"""

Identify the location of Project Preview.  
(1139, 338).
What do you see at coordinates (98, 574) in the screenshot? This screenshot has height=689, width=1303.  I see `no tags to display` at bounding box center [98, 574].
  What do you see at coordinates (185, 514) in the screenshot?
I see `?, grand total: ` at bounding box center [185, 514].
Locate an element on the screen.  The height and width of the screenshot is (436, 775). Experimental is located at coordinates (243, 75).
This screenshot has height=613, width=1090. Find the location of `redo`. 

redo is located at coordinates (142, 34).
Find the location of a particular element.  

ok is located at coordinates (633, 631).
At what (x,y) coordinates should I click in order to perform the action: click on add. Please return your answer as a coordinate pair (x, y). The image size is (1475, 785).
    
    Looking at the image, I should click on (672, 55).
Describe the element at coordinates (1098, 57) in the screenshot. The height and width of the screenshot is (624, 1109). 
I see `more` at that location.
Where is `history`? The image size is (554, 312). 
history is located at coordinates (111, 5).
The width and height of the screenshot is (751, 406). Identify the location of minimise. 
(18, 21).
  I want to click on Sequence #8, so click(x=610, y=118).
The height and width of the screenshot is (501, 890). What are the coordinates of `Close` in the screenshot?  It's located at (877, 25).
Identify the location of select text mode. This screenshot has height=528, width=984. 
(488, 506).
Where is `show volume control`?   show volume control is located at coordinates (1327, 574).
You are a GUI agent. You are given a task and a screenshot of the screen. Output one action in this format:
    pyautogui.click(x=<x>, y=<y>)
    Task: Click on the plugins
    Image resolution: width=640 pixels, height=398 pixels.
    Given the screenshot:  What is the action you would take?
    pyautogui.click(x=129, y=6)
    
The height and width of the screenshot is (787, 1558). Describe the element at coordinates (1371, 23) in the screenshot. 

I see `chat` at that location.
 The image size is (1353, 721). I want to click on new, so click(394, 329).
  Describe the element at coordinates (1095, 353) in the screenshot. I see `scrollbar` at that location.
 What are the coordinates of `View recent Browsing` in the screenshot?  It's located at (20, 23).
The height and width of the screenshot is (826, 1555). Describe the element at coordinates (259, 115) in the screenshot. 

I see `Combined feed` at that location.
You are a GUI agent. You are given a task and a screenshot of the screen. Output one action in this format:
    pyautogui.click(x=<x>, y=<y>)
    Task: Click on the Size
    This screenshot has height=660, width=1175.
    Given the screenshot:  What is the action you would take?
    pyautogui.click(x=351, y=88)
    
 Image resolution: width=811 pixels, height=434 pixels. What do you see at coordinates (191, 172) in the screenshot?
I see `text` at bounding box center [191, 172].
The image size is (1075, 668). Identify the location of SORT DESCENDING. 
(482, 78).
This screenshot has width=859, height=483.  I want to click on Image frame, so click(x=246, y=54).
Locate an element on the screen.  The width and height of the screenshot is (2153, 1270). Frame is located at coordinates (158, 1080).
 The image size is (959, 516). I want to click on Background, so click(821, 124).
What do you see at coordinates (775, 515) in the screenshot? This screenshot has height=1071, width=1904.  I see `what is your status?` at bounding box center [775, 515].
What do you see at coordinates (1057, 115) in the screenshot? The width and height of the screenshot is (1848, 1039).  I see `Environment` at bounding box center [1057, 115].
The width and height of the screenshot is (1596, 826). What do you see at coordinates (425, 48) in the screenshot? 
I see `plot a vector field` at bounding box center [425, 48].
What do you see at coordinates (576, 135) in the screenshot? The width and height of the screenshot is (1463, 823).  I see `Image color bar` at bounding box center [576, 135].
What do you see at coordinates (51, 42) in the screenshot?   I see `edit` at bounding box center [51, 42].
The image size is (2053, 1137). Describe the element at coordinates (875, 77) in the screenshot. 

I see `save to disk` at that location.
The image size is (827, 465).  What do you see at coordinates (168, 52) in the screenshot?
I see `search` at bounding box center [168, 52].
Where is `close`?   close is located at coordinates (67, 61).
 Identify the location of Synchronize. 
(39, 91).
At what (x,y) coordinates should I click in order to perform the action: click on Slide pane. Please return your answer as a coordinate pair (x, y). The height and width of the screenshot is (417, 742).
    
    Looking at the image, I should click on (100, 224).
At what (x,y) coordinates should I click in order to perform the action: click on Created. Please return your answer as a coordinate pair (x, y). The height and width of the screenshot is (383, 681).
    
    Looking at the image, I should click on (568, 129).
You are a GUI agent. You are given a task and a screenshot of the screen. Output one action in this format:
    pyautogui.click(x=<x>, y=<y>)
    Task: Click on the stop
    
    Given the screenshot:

"""

• Directive
Rewrite the lines above, from the line with "I want to click on Sequence" through the line with "coordinates (1327, 574).", as a JSON list of strings with one string per line and blank lines omitted.

• The completed task
[
  "  I want to click on Sequence #8, so click(x=610, y=118).",
  "The height and width of the screenshot is (501, 890). What are the coordinates of `Close` in the screenshot?  It's located at (877, 25).",
  "Identify the location of select text mode. This screenshot has height=528, width=984. ",
  "(488, 506).",
  "Where is `show volume control`?   show volume control is located at coordinates (1327, 574)."
]